Musical taste is subjective, so I won't sit here and say the song selection is good or bad, but it does have a very specific audience in mind. The bulk of the game's tracks consist of acts like Hillary Duff, Taylor Swift and Ally & AJ — basically the songs that people expect to hear on the weekends when Ryan Seacrest counts down the hits. Throw in some chart toppers of the past 30 years and a handful of oldies, and the end result is a game that is definitely meant to be played by a family — a method for hipster parents to connect with the kids who wish they could just be left alone to play Modern Warfare 2. The music will likely be a big hit at middle school slumber parties, but I doubt it will win many of the genre's more traditional fans.

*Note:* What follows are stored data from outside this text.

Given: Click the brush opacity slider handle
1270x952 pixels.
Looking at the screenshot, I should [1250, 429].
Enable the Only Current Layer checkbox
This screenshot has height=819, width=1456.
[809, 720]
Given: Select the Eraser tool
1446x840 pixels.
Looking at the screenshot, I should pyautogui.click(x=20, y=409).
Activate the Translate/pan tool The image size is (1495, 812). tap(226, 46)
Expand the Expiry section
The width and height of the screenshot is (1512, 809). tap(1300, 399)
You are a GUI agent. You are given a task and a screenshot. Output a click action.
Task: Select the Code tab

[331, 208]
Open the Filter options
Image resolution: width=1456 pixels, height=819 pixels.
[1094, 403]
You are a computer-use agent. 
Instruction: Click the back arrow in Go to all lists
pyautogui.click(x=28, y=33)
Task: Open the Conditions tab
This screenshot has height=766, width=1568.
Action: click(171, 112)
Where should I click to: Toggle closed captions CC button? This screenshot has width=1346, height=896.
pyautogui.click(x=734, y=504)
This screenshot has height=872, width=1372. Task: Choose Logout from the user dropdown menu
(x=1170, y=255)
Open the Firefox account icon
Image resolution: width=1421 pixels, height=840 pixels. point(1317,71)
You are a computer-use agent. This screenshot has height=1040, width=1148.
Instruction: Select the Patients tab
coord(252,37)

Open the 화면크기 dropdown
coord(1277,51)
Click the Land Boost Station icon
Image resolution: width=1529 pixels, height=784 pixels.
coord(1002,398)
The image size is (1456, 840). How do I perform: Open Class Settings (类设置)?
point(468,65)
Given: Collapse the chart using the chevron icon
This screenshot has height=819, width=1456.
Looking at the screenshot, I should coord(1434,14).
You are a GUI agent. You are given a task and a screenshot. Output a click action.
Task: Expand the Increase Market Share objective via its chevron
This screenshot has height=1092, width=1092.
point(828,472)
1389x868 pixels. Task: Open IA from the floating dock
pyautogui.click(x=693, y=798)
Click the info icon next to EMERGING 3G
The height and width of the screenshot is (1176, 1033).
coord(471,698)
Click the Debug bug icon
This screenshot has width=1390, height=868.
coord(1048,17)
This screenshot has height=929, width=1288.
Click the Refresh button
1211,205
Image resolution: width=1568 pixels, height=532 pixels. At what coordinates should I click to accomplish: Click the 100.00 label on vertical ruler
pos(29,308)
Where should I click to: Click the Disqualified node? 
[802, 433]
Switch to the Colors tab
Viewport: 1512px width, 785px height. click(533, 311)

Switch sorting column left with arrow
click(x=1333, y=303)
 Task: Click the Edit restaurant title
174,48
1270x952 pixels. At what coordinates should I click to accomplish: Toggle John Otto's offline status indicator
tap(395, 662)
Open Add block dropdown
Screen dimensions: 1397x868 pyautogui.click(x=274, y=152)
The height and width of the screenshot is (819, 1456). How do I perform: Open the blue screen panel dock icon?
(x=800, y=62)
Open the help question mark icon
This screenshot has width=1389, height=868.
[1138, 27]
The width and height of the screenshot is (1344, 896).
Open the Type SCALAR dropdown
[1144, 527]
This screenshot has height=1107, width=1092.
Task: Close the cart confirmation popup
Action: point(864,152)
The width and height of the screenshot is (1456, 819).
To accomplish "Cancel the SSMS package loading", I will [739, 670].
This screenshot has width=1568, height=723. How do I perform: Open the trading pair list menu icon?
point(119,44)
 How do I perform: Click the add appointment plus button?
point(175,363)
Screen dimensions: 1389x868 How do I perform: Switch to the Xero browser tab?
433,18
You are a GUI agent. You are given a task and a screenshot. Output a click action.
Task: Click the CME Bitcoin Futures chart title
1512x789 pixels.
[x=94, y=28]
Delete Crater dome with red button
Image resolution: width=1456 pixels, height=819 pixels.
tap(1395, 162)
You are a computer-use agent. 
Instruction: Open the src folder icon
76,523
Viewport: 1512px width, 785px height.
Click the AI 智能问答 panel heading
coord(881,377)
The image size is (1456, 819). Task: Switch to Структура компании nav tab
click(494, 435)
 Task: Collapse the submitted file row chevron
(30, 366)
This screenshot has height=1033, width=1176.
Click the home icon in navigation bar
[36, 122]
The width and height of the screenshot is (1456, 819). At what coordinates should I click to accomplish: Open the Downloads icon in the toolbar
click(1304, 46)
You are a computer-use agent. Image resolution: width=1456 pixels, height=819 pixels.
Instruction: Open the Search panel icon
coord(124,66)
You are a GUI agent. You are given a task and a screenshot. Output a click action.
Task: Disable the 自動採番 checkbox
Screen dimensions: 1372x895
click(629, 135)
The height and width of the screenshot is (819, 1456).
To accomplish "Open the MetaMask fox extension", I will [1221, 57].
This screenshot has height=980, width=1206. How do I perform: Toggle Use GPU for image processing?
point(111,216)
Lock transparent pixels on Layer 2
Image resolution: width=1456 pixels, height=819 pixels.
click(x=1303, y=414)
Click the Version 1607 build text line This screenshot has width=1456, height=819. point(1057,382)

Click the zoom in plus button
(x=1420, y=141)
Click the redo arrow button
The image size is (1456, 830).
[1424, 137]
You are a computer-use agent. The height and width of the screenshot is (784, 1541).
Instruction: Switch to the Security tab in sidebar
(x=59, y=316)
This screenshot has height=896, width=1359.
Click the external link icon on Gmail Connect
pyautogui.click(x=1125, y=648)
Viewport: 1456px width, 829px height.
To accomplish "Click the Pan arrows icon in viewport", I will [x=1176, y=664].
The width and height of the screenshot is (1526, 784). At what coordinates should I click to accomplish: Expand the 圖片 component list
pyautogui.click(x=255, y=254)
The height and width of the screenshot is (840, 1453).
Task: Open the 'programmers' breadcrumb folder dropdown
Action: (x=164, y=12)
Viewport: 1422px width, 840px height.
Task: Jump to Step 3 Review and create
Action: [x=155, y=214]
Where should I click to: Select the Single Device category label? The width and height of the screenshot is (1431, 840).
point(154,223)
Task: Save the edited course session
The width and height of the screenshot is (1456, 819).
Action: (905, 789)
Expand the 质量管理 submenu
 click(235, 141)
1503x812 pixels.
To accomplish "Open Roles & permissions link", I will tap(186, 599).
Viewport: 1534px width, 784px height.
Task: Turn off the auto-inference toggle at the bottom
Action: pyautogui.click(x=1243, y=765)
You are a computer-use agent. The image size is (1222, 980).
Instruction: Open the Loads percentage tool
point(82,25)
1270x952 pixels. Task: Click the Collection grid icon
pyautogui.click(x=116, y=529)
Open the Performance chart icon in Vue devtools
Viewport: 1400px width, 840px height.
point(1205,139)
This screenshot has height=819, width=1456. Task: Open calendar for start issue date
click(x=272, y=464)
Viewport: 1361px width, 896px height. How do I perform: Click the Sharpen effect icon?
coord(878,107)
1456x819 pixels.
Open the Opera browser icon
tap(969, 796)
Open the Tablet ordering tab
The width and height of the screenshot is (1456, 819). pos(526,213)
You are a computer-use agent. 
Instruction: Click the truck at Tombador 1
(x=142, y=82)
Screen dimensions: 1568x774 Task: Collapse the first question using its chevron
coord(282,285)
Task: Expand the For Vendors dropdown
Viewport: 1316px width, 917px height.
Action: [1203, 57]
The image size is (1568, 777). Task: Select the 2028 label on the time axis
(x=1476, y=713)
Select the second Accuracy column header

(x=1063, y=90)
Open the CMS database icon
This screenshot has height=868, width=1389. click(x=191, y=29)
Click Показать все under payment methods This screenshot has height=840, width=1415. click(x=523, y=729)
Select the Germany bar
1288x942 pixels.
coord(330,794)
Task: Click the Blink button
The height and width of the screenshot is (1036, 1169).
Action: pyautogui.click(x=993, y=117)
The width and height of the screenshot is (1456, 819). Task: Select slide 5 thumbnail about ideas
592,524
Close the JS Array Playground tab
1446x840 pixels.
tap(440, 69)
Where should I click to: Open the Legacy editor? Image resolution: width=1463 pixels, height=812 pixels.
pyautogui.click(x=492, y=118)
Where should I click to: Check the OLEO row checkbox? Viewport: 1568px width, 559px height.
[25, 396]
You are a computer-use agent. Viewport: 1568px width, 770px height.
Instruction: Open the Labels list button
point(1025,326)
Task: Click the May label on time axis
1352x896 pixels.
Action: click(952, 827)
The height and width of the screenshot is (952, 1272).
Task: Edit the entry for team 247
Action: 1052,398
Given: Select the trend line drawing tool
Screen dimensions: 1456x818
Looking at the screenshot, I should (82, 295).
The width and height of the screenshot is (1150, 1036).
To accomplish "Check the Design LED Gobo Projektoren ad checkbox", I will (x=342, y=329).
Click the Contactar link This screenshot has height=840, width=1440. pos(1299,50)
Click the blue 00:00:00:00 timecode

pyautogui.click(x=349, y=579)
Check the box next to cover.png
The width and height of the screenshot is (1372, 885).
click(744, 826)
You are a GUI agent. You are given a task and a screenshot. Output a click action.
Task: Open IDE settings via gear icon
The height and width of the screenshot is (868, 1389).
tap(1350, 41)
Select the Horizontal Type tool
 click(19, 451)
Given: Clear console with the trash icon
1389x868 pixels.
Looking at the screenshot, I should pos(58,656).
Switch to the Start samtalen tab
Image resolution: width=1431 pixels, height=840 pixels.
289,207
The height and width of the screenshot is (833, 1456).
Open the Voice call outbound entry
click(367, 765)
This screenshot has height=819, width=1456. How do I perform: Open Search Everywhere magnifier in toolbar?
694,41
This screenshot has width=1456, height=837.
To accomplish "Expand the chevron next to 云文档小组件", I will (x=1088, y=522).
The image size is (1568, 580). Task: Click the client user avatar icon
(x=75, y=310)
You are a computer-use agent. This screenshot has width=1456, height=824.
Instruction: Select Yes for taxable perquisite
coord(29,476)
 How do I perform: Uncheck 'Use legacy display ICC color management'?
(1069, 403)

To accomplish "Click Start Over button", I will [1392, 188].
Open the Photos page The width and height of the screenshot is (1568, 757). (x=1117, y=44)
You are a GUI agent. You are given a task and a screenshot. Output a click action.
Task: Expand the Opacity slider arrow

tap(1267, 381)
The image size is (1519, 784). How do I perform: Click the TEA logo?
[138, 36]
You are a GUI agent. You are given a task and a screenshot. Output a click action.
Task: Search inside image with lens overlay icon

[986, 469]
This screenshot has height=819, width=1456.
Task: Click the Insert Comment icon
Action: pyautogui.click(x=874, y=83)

On the flip side, the game does showcase the Guitar Hero 5 interface, which can significantly raise the interest level for an otherwise mediocre game. First off, Party Play returns, allowing you to jump in an out of songs as you wish and tinker with difficulty levels and band composition on the fly. Want a purely karaoke night? Plug in four microphones and belt out the hits at the top of your lungs. Prefer to shred a face-melting guitar solo? Everyone in the band can live out his or her fantasy of being Keith Richards, if that's the way you want to play it. What was easily one of the best innovations in GH 5 has returned totally intact, and that is a truly welcome sign.
Band Hero also retains the instrument-specific challenges in career mode so you have extra incentive to play songs better at higher difficulties. Some challenges are extremely straightforward, tasking you with getting the highest score or note streak possible, while others are a bit more exotic, requiring you hit as many yellow notes as you can or performing certain key sections flawlessly. This addition may be the game's saving grace, as it takes your focus away from whether or not you like a particular song and places it on the more technical aspects of playing the music. I know it sounds strange to say that it's wise for a game to draw your attention away from the track, but in the case of a game with a set list that many people won't like, it makes the entire endeavor considerably more enjoyable.
The game also supports extras such as the Music Studio and GH Tunes, as well as allowing you to import and export songs across a couple of games in the franchise. Additionally, Band Hero features the slicker, cleaner GH 5 interface, cutting out some of the clutter and delivering crisper animations. Finally, in a family-friendly twist, not only does the game allow each player to build up and deploy Star Power independently, but if a bandmate fails out, you can now also bring him back by performing well yourself. No longer will players feel trapped if there's no Star Power to unleash, and now it's not a frantic race to see if you can make it to the end of a song before the game fails you out. It's a small thing, but it's a much-needed improvement to the series.
The driving theme behind Band Hero seems to be an attempt to make it more marketable and friendly to a younger audience. This doesn't necessarily make it a worse game, but it does make it feel extremely different. Folks who have spent most of their plastic instrument lives taking on major anthems from the likes of The Who and Metallica will find little to love here, as most of the songs fall into the same musical formulas over and over again. On the other hand, gamers who've never heard of the bands in the other games and would really rather sing along to Taylor Swift are going to be elated, as this game will be right up their alley. This isn't your father's Guitar Hero, but it never claimed to be in the first place.